Paper can be very white and bright if well lit. Much more than a typical LED/LCD screen. If your screen is brighter than a white sheet of paper, it's probably too bright and you are probably tiring your eyes.
The only moment when a sheet of paper is darker than my screen is when I'm in my bed, in a completely dark room watching or reading something, and that's not known as a very good thing to do for the eyes (and for the body posture neither by the way).
I'm not buying the fact we should darken the background of a text. I think we should let people reduce the brightness of their screen instead.
Everything¹ can be brighter than a screen if you just shine enough light onto it. The main issue with pure black and white on screens is typically contrast. Modern screens can have a much, much higher absolute difference between the brightest white and the blackest black.
There is such a thing as too much contrast. Typical ergonomic workspace regulations (like the ASR in Germany for example) will tell you how much contrast any given type of workspace environment should have between the brightest and the darkest point for a reason.
Now someone with an old, washed out TFT might get a much different contrast when viewing a #000 #FFF page of text than someone with a modern HDR display if this is not accounted for in software. Now you could say they need to adjust their screen – but text is not the only thing people view on screens. Why would you throw away image and color fidelity, because some website doesn't fit that setup? We are on computers, why not just support different contrast levels like we do with dark mode?
> Everything¹ can be brighter than a screen if you just shine enough light onto it.
I should have mentioned that I was thinking of a sheet of paper in the same room / with the same lightning, next to the screen we are speaking about. Otherwise, yes, indeed.
> why not just support different contrast levels
So what I understand from this is that we can't get this right (in HTML/CSS) for now because we don't have details about the environment of the user wrt lighting/contrast (preferences/perception).
It seems like something that should be fixed at the browser or the OS level. One should be able to say: "this is some black text on white background that needs to be displayed so as to be comfortable for the user given their environment" (or something). Maybe that needs to be the default by the way.
Until then, any forced value is going to suck for someone.
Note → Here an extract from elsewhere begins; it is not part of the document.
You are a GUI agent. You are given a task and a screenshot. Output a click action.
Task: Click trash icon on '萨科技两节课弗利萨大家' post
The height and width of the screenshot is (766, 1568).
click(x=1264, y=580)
FWIW, ambient light sensors were present in (high end) devices (and displays) for ages, but they never worked reasonably on desktop hardware: basically, they should let you configure at least two points of comfort in different lightning. Eg. when it's very dark, you set the brightness that is comfortable; when it's very bright around you, you set another level of screen brightness. Finally, display brightness gets set automatically by interpolating (and even extrapolating) from your chosen settings.
Advanced configuration could allow you to tune the curve continuously (or in a sufficient number of discreet steps that it seems to be continuous).
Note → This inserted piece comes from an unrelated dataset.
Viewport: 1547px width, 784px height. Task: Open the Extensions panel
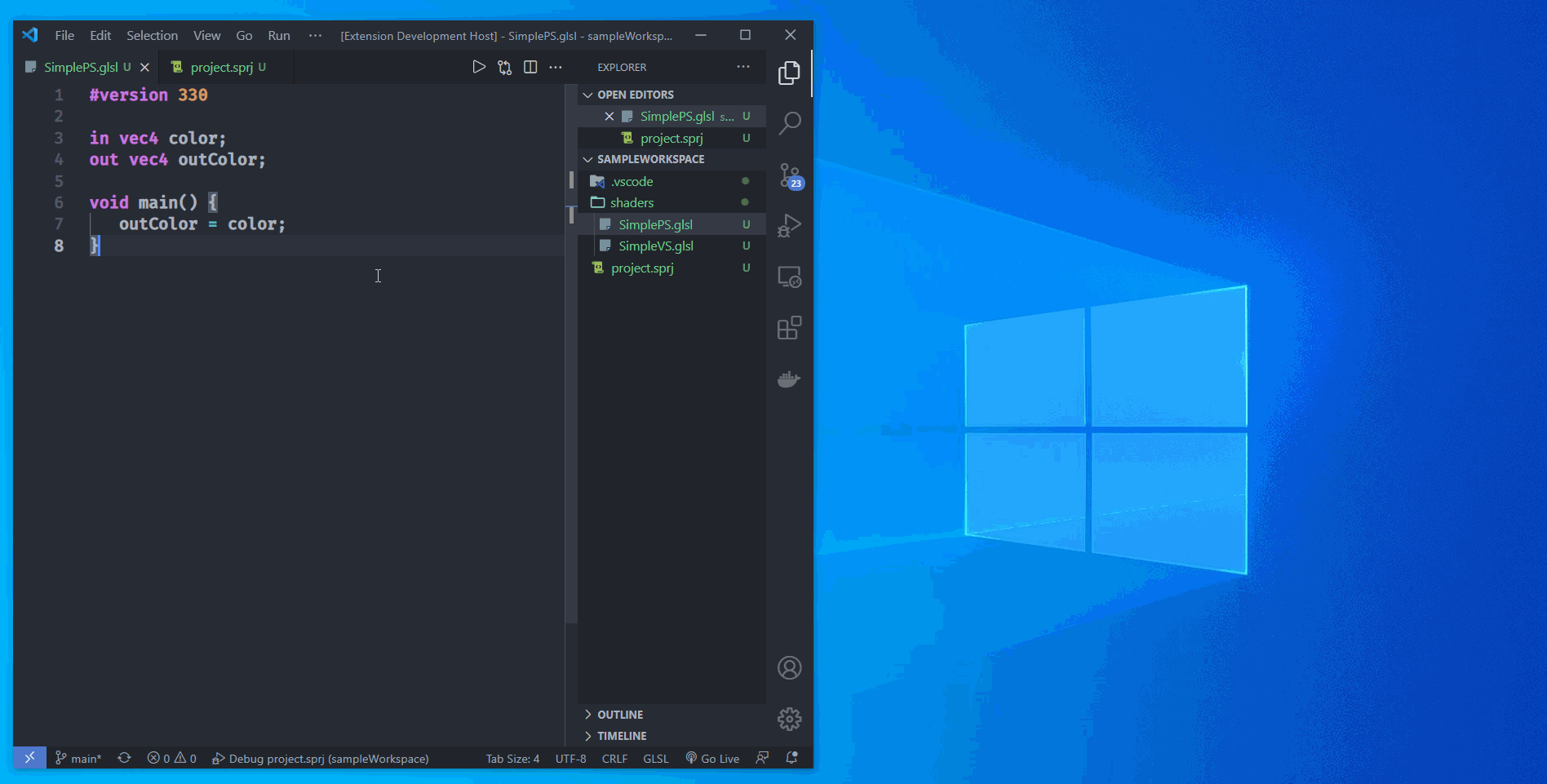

I think I noticed my Android phone at least doing a "I'll remember a relative brightness you want for this much light outside", though I haven't checked if it's really that.
I guess what I wrote about adaptation didn't some across as clearly as I had hoped.
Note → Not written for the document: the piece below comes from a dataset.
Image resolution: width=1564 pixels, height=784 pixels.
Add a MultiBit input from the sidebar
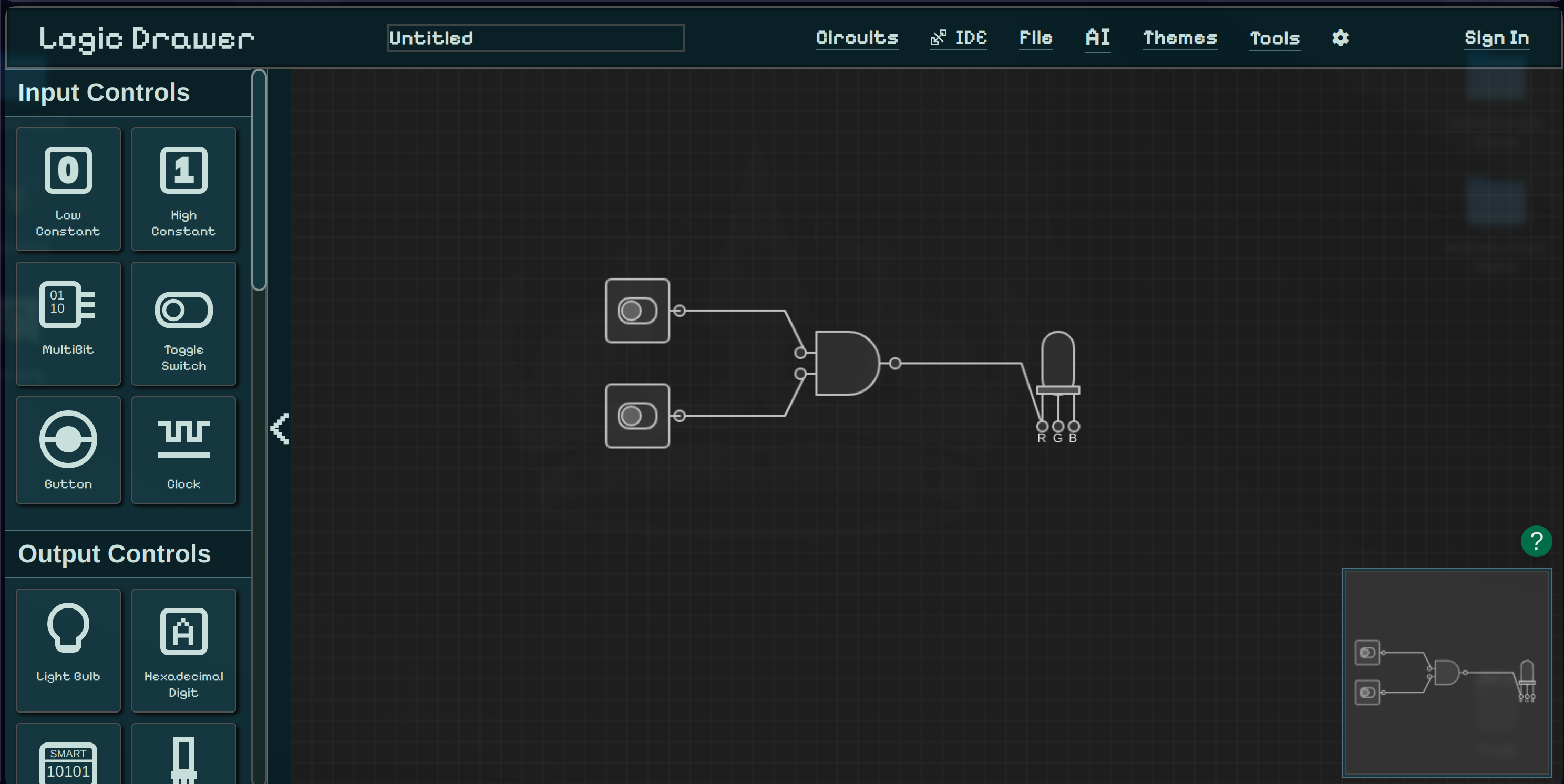[x=68, y=324]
Adapting to the ambient light and reading on paper which is never more than 90% DIFFUSE reflectance (typically 80% for paperbacks, and 70% for newspaper) is not at all like having polarized light beamed straight into your ocular medium to collide with your retina at well over 100% of the ambient adaptation level. Or words to that effect.
> _There is such a thing as too much contrast._
Yes, there is absolutely such a thing as too much contrast, however, I hesitate to say this as it is so often misunderstood—spatial frequency is the key factor to determine first. The contrast needed for small thin body text is very different than that needed for a large bold headline.
The thing that some find confusing is thinking that too much contrast with a light background means making the small thin text lighter grey, when in fact the text should stay darker tha #303030, and lower the luminance of the background to #e6e2dd. I say as much in the article.
Paper can be very white and bright if well lit. Much more than a typical LED/LCD screen. If your screen is brighter than a white sheet of paper, it's probably too bright and you are probably tiring your eyes.
The only moment when a sheet of paper is darker than my screen is when I'm in my bed, in a completely dark room watching or reading something, and that's not known as a very good thing to do for the eyes (and for the body posture neither by the way).
I'm not buying the fact we should darken the background of a text. I think we should let people reduce the brightness of their screen instead.